We all understand the structure of a plant. It has two primary parts: the stem, (also called the vine or trunk), and branches. These branches draw their life giving water and nutrients from the vine. The association with the trunk permits the branches to be alive, beautiful, and productive. What would happen if one were to break off a branch? In a very short time, it would wither and die. It has no chance of surviving on its own.
Jesus said to the disciples: “I am the vine, and you are the branches; he who abides in Me, and I in him, he bears much fruit; for apart from Me you can do nothing” (John 15:5). These words are consistent with what Jesus taught to all those who would hear Him and follow Him (6:56; 8:31; 12:46).
The apostle John, in 1 John, deals extensively with the idea of “abiding” (using the Greek word meno, 24 times). This then, is obviously a very important concept to Jesus and His inspired apostle John. But do we really understand the implications of this great concept?
In our brotherhood, we are debating many questions: Who should we fellowship? Who is a Christian and who is not? Does doctrine matter all that much to faithfulness? Many other questions could be added to this list. Perhaps an understanding of “abiding” will help us answer those questions.

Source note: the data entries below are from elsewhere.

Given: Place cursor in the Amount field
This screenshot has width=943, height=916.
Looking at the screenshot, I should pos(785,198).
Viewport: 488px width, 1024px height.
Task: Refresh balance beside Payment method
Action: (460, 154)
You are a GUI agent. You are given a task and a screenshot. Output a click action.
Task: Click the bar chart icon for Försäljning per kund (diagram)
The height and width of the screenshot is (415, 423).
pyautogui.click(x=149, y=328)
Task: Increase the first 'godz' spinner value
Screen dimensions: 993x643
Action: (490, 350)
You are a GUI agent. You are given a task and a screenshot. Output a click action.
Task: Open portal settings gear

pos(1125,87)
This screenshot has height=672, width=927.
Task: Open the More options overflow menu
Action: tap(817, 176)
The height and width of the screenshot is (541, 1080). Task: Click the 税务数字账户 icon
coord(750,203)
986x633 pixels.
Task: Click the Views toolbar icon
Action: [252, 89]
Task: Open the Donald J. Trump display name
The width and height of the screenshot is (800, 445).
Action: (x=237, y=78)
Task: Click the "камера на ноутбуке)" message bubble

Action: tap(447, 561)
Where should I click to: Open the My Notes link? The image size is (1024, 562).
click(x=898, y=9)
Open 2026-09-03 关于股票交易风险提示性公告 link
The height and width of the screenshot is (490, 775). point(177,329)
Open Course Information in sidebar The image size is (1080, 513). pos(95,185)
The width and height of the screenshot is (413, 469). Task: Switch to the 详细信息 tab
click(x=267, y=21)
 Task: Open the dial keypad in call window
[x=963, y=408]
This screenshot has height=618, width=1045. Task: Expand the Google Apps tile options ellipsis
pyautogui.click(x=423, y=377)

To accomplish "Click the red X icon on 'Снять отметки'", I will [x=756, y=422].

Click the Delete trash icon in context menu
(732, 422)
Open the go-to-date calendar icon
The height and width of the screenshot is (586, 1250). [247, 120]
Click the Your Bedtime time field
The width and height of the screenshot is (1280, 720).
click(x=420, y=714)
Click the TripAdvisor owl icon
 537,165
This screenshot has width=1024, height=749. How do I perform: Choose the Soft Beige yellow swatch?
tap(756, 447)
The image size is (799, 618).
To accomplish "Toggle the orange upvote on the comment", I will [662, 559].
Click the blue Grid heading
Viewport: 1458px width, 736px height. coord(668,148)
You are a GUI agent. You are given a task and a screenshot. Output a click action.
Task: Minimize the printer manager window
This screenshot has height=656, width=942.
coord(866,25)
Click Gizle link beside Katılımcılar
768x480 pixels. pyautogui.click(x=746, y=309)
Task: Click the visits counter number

We must realize that our relationship to Christ is just like the branches’ relationship to the vine. Without a connection to Christ, we will die and be fit for nothing but to be thrown into the fire. Thus, we cannot overstate the importance of abiding to our hope of salvation. But this fact raises several important questions.
How Do We Establish this Connection?
The need for establishing the connection to Christ is clearly spelled out by Jesus Himself: “I have come as a light into the world, that everyone who believes in Me may not remain in darkness” (12:46). Everyone who has done evil is in darkness, and as long as he practices evil remains in that darkness (3:19‑21).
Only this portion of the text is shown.